Jeanne had been during the last few minutes leaning with her elbows on the parapet, motionless and silent. When the cry from the boat reached her ears, buffeted by the storm as it was, so that the words to all others had lost their meaning, she suddenly sprang to her feet, cast off the encumbering arm of Épiphanie wound about her, and caught up a lantern from a sheltered corner where it had been placed for safety.

“Quick!” she cried, “to the end of the pier! ” With a bound she was on the low parapet, and, running swiftly to the higher wall at the extreme end of the pier, she sprang upon that dizzy height above the surging sea, and, holding the lantern high above her head, she sent a cry over the water, shrill, clear, and vibrating, such as no wind on earth could whistle down, “ A — la — lumière ! ” How it rang out, — that long-sustained cry! Despair, exultation, and passionate hope were the strength of it, and the very wind seemed to pause to listen !
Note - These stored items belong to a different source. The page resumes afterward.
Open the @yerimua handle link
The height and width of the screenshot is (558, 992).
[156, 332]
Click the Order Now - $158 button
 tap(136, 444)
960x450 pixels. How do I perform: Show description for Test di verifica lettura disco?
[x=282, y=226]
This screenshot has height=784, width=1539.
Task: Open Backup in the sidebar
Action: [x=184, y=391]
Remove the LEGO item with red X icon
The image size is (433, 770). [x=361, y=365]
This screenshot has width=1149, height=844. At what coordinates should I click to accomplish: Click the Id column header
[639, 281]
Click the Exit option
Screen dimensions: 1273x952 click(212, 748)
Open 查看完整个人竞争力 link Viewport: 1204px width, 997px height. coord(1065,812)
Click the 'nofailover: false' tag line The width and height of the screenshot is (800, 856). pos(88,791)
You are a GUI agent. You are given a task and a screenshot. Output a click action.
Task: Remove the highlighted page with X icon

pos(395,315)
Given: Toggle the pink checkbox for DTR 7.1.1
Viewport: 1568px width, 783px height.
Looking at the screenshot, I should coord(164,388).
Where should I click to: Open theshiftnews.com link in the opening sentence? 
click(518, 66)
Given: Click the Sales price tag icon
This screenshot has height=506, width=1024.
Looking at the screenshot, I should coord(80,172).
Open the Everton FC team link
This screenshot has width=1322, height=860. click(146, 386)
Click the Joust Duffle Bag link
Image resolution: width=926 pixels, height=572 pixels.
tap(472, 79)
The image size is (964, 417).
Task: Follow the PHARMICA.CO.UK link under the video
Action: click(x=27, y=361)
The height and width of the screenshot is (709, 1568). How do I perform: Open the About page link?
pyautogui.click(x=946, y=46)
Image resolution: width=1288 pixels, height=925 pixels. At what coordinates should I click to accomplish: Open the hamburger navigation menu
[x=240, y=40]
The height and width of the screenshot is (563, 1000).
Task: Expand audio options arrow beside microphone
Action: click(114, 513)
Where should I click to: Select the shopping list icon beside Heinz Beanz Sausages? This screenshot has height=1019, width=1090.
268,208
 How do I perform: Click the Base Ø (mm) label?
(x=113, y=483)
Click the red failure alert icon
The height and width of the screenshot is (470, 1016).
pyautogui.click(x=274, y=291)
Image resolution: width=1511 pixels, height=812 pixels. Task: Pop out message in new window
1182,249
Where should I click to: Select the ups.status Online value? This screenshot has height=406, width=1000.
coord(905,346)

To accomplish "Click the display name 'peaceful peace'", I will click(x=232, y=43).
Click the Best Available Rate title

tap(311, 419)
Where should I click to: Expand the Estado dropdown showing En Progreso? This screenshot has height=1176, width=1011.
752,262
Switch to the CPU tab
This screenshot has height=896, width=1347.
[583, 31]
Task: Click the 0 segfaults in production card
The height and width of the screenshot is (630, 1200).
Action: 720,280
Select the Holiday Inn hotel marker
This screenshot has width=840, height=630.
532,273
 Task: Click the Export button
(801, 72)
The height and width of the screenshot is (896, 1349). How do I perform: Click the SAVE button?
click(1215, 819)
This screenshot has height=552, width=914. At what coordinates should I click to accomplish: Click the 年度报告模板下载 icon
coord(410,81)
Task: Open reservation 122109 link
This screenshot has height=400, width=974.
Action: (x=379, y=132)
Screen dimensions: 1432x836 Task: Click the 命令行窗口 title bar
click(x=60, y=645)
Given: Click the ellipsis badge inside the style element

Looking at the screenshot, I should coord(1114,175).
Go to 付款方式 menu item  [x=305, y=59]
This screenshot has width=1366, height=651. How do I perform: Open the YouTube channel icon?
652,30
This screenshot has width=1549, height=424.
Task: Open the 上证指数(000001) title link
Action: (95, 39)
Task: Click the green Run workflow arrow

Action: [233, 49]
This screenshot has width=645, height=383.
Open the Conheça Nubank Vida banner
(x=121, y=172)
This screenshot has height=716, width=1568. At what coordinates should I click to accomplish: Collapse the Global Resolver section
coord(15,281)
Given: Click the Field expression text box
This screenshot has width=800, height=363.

A breathless pause, in which the girl’s figure, blown by the tempestuous winds and drenched in spray, stood motionless with the light above her head, and then “ whir ! ” and, like a dark snake, and hissing as it sped, the rope came just above the lantern, showing how true had been the aim. With a shout it was caught by a hundred eager hands before it touched the ground. Shout after shout went up as the rope stretched and strained, and the long double line clattered along, chattering and laughing, some weeping in the wild excitement, some bawling congratulations to the men in the boat far below in the darkness, which they could not hear, and all pulling at the rope with a will.

Jeanne slipped down from the parapet, and joined the rest, taking her place at the rope. Épiphanie, laughing and weeping by turns, ran by her side.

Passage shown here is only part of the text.